**Problem to work on**
Only lines containing "slider" are wanted from the data below. Copy those lines.

**Source data**
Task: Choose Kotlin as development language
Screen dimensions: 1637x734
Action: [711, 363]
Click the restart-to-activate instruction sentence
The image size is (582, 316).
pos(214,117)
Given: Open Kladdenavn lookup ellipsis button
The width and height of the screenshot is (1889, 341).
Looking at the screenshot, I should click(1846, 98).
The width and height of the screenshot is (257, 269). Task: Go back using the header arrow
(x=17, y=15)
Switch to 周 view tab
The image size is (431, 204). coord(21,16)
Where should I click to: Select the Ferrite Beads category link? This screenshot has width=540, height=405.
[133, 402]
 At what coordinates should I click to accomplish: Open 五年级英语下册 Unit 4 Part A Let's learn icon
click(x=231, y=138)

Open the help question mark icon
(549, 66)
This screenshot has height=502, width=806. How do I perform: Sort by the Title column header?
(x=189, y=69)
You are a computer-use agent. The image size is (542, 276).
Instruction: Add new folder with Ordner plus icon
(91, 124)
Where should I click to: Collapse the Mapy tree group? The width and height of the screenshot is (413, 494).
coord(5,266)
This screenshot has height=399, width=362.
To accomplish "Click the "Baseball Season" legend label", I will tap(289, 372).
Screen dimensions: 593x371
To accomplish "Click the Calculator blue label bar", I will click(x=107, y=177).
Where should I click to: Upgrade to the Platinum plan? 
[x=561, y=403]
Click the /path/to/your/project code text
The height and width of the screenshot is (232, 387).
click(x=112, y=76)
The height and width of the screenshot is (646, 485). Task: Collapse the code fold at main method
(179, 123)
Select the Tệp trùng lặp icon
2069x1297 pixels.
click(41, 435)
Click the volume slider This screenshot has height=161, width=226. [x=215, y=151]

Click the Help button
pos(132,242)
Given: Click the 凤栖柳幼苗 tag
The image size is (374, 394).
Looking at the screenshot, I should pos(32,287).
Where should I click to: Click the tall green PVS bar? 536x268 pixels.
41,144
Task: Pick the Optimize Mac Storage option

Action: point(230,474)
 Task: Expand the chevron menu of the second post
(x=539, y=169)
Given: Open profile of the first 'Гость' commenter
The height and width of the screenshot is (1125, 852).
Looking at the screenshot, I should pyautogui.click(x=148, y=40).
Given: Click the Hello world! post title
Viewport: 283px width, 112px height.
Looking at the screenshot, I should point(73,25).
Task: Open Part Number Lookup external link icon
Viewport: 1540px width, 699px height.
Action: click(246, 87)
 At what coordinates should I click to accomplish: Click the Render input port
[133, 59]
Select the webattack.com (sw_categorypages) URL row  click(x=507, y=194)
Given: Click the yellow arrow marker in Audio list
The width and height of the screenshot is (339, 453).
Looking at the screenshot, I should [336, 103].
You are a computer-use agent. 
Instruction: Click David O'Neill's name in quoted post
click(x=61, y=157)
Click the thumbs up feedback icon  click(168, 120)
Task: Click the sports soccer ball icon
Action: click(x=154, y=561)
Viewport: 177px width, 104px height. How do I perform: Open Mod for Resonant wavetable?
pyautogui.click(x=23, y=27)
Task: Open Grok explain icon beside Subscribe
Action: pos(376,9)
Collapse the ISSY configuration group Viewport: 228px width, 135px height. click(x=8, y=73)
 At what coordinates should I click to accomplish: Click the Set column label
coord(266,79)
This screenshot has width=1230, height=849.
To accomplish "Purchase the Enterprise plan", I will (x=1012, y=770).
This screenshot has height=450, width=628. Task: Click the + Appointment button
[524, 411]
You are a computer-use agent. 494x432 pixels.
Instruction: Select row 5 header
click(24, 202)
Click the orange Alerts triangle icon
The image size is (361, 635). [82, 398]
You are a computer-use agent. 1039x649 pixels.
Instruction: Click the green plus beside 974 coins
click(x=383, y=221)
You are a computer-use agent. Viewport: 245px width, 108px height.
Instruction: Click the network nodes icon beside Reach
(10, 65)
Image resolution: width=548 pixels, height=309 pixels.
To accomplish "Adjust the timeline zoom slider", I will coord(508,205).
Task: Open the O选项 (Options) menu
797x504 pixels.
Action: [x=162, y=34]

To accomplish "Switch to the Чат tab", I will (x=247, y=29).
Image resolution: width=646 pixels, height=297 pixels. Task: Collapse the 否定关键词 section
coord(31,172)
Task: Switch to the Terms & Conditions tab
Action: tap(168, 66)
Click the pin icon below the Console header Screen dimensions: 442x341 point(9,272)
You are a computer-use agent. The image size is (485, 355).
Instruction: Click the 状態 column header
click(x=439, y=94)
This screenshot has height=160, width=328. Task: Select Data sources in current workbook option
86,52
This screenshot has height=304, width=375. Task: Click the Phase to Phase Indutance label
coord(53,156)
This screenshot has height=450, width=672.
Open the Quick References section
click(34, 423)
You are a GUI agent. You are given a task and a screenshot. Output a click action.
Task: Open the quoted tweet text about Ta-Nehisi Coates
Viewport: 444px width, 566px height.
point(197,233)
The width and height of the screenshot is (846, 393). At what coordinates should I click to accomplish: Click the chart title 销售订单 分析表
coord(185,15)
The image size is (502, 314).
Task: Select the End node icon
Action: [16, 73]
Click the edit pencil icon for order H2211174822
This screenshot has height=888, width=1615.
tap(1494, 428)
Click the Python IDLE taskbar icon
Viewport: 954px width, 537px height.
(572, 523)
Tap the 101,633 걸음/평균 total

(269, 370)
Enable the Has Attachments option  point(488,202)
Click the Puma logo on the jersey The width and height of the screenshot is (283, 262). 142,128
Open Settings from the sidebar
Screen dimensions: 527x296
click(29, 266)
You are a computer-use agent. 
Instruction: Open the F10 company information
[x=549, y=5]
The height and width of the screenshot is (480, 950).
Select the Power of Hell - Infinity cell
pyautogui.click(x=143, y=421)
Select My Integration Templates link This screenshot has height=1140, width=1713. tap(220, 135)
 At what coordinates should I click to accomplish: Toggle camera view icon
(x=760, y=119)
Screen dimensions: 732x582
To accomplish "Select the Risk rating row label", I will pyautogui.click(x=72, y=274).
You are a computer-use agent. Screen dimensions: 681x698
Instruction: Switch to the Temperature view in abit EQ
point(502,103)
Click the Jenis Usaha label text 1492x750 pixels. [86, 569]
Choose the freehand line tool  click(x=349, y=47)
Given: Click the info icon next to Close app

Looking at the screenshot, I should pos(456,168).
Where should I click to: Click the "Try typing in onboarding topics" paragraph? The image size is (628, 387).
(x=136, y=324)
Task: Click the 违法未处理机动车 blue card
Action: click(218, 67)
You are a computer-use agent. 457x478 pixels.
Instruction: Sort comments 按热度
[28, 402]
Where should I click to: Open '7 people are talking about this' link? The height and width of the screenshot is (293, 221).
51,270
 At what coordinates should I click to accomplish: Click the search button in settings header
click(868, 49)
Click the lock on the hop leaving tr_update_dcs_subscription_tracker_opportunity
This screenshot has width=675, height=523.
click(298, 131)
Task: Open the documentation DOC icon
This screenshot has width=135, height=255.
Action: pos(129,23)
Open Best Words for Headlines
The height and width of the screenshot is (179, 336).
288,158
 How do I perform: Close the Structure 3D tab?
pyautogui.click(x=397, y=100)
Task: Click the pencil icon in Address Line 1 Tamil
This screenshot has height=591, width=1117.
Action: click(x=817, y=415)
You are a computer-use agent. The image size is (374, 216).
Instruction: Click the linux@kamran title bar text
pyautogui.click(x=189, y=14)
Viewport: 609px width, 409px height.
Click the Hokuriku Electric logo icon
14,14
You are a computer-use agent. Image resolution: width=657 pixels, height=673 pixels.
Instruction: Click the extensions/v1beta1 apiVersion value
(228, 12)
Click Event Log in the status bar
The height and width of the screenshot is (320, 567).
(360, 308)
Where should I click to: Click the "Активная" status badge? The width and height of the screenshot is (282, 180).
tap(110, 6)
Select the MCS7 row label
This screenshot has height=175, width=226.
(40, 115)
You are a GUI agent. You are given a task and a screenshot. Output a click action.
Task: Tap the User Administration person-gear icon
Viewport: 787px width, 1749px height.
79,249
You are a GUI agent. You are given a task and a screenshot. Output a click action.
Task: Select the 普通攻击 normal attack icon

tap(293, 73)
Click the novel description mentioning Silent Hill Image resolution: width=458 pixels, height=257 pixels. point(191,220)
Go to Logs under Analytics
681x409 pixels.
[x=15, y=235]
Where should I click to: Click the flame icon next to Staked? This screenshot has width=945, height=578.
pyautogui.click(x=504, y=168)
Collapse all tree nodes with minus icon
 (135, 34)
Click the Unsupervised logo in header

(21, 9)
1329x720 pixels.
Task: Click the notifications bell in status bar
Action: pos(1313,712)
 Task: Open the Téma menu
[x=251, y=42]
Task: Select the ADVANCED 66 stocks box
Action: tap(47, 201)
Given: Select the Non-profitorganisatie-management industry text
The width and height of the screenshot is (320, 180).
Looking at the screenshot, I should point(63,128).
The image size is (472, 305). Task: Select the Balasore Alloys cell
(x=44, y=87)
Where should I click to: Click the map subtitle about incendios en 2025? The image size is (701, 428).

**Response to the exercise**
Click the volume slider This screenshot has height=161, width=226. [x=215, y=151]
To accomplish "Adjust the timeline zoom slider", I will coord(508,205).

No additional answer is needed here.